January 7, 2009 in City

Flood warning extends through Friday

Water weighs on roads, roofs
By The Spokesman-Review
 
Map of this story's location

Precipitation, melting snow and heavy traffic created a commuter’s nightmare Tuesday as the Inland Northwest began to emerge from its blizzard of holiday storms.

The snow may be over, but not the trouble.

A heavy snowpack that has collapsed dozens of roofs across the region – including at least 30 in Spokane – claimed at least one more commercial structure Tuesday and threatened more under a forecast for moderate rain through Thursday afternoon.

Snow and rain Tuesday, along with moderating temperatures, triggered a rush of meltwater that covered many roads, a hazard that public officials said will continue for days.

The National Weather Service issued an urban and small-stream flood warning for much of the region through 3 p.m. Friday.

A little more than an inch of rain was expected to fall in Spokane through Thursday afternoon, with 1.8 inches expected in Coeur d’Alene and 1.85 inches in the Silver Valley of North Idaho.

By some accounts, the Tuesday morning commute was one of the slowest-going in the region’s three-week bout with wintry weather.

Two accidents on Interstate 90 near the Argonne and Broadway interchanges slowed westbound traffic to a crawl and eventually backed up other routes as drivers sought a clear path into Spokane, said Monica Harwood, manager of the Spokane Regional Traffic Management Center.

Slow morning traffic was also reported in northwest Spokane.

“It was probably the worst” commute of the season, Harwood said.

By afternoon, water blocked Sunset Boulevard near Government Way in Spokane, forcing police to close Sunset for more than an hour as crews opened drains blocked by snow.

Water covered Second Avenue at Maple Street at mid-afternoon, and the eastbound median lane on the I-90 viaduct in Spokane had standing water.

Jeneen Barratt, who operates an errand service called Classy Rides, said she saw chunks of plowed snow falling from berms Tuesday onto the freeway’s median lanes through Spokane Valley. “I would say people were driving way too fast and there was a lot of water,” she said.

After the rain stopped, fog formed on the West Plains on Tuesday afternoon.

Roofs were just as besieged as the roads.

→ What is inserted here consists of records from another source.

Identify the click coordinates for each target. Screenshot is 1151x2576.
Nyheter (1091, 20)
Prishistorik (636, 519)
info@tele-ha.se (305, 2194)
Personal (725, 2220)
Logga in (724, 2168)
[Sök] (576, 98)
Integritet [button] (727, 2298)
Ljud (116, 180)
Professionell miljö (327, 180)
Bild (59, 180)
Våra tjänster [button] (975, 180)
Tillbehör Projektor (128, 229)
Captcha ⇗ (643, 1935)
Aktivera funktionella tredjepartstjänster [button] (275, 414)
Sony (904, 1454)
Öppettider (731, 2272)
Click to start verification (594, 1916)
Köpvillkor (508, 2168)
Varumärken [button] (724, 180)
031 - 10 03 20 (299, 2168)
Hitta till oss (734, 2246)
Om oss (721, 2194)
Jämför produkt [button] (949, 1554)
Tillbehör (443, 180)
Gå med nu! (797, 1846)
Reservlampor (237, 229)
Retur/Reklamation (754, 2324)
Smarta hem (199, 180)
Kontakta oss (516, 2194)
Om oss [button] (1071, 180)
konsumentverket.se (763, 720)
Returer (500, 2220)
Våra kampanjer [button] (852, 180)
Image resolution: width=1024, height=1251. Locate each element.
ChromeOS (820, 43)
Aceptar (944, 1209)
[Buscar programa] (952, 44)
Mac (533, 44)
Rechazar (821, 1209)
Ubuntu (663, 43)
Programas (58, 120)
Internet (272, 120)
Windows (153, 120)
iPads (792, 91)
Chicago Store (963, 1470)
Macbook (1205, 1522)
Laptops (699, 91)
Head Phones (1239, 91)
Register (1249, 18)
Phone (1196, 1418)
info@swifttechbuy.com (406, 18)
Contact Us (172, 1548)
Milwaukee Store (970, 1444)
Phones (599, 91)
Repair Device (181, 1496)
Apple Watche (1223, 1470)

Firefighters were called to a commercial building at 6619 N. Cedar St. around 5:30 a.m. Tuesday to find that about a third of the structure had collapsed because of snow.

At a Target store at the Northpointe shopping center in Spokane, customers were asked to leave for a short time while a structural engineer and workers checked the roof.

Manager Steve Asher said the store was taking precautions by removing snowy buildup and clearing ice from drains.

Four Ziggy’s stores closed so workers could remove snow from their roofs. They expect to reopen Thursday. The Ziggy’s store in Spokane Valley remained open.

Fire crews also scrambled Tuesday to respond to gas leak. And officials expected more gas leaks caused by falling snow and ice and more roofs to give way, Spokane Fire Assistant Chief Brian Schaeffer said.

Counties included in the flood warning were Spokane, Whitman, Garfield and Asotin counties in Washington, and Kootenai, Benewah, Latah and Nez Perce counties in Idaho.

Snowfall for the 2008-’09 season in Spokane reached 78.9 inches as of midnight, weather officials said, making it Spokane’s ninth-snowiest winter already.

On Monday, Spokane also broke a daily record for snowfall with 7.5 inches. The previous record – 6.7 inches – was set Jan. 5, 1959.

Spokane County Engineer Bob Brueggeman said plow crews were widening primary and secondary arterials in unincorporated areas. Crews were clearing ice from storm drains in advance of street flooding. They were also clearing staging areas next to schools for students and buses, Brueggeman said.

“The downside is that as we move stuff back, driveways are going to become exceedingly plugged,” he said. “So we are going to have some upset homeowners.”

Washington state highway crews were working to reopen roadways in the Pullman and Colfax areas. State highways 23 and 272 had just one lane open for emergency and local traffic only, state officials said.

In addition, Highway 27 from Pullman to Garfield and Highway 271 were narrower because of snow.

U.S. Highway 2 from Leavenworth, Wash., to eight miles west of the Stevens Pass summit was closed because of avalanche control efforts. I-90 at Snoqualmie Pass was opened after being closed in the morning.

U.S. Highway 12 was closed Tuesday afternoon for an avalanche control project near Lolo Pass, on the Idaho-Montana border. The highway could reopen late today, depending on the weather and the success of the project, Idaho Transportation Department officials said.

The east-west route connecting Lewiston and Missoula will be closed from milepost 99, at Lowell, and milepost 160. The alternative cross border route is I-90.

Spokane police said a snowplow hit a parked car Tuesday, and officers asked owners to move or at least clear off the tops of their vehicles.

Spokane Transit Authority buses were moving, but several routes had detours because streets were clogged with snow. Go to spokanetransit.com for details.